Всю ночь моя жена слышала сильный гул. В три часа проснулся и я. Мы оба вышли по малой нужде. Это дело сложное. Мы встали, надели пальто, натянули ботинки и по узкому коридору прошли к выходу в верхнюю часть подвала, где стоит огороженный досками ящик — клозет для женщин и отдельное ведро для мужчин.
Теперь, когда я пишу, снова слышится грохот. Не могу разобрать, орудийные ли это выстрелы, разрывы снарядов или взрывы бомб. Моя жена не спала: услышав непрерывные взрывы, она решила, что нас бомбят.
Рядом со мной на маленьком стульчике сидит четырнадцатилетний школьник по имени Дёме К. и читает роман Книттеля «Тереза». Возле стоит его сестра, она тоже читает, подойдя ближе к свету, к окну. Женщины в кухне что-то готовят; комната отапливается, но печка скверная, холодно.
Один за другим быстро последовали мощные взрывы. Видимо, все же нас и вправду бомбят! Комната временами сотрясается. Я едва могу, едва смею писать. Хорошо бы спуститься домой, в подвал, но разве теперь отсюда сдвинешься?
Я поднялся в восемь утра. Жена осталась в постели. Спал я прескверно. Дёме лучше меня разбирается в звуках боя, он сказал, что я ошибся: нас не бомбят, а всего лишь обстреливают.

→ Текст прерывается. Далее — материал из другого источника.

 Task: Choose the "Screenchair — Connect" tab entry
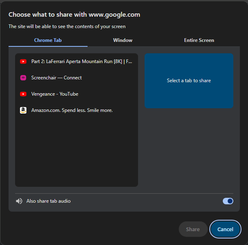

Утром в мастерской нам вскипятили чай. Мы пили чай и ели хлеб с жиром. Вообще-то завтракать так неловко. Надо кого-то просить вскипятить воду, ведь жена в постели, я говорил. Нам негде держать продукты, посуду, ножи, вилки. Все лежит под кроватью в трех маленьких кофрах: картофель, джем, сахар, чай, сало и печенье. Хлеб завернут в какую-то одежду. Мои костюмы и белье находятся в квартире Ш. на первом этаже, в чемодане побольше. Все прочие вещи — в нашей квартире наверху. Если в квартиру попадет бомба, все будет уничтожено. Если бомба попадет в магазин, он тоже будет уничтожен. Мы останемся нищими и бездомными. Кто или что нам потом поможет? Уверен, что никто, никакая власть. Нынешним людям, нынешним венграм чужд принцип взаимной помощи. Могу я начать новую жизнь в шестьдесят один год? Вообще человеческое существование висит на волоске. Так либо эдак, но в любую минуту тебя может настигнуть рок. Между прочим, когда нас бомбят, у меня не бывает подобных тревожных мыслей. Осторожность, осмотрительность, небольшое напряжение — и все.
Я вышел в мастерскую, вынес чай, вскипятить воду взялась одна женщина. Затем понадобились кружки, чайные ложечки. С великим трудом раздобыл две кружки, в жуткой неразберихе свое смешалось с чужим. Вымыл кружки под краном, на меня тотчас прикрикнули, чтобы не наливал лужи. Ложек так и не нашел. В кастрюле понес чай в убежище, там мы позавтракали; жена, лежа в кровати, я, присев на край ее. Из-под кровати вытащили завернутый в скатерть хлеб. Там же под кроватью — банка с джемом, покрытая бумагой. Веревочки я не нашел, зато отыскал проволоку и прикрутил ею бумагу. В другой банке лежит кусковой сахар. Чай мешали моим перочинным ножом вместо ложки. Совершать все эти операции пришлось в полумраке, согнувшись, натыкаясь на разбросанные вещи. Чуть наклонишься, и уже кто-то, пробираясь между рядами кроватей, почти тоном приказа кричит: «Позвольте!» После завтрака надо все убрать. Да, такова жизнь в убежище во время осады.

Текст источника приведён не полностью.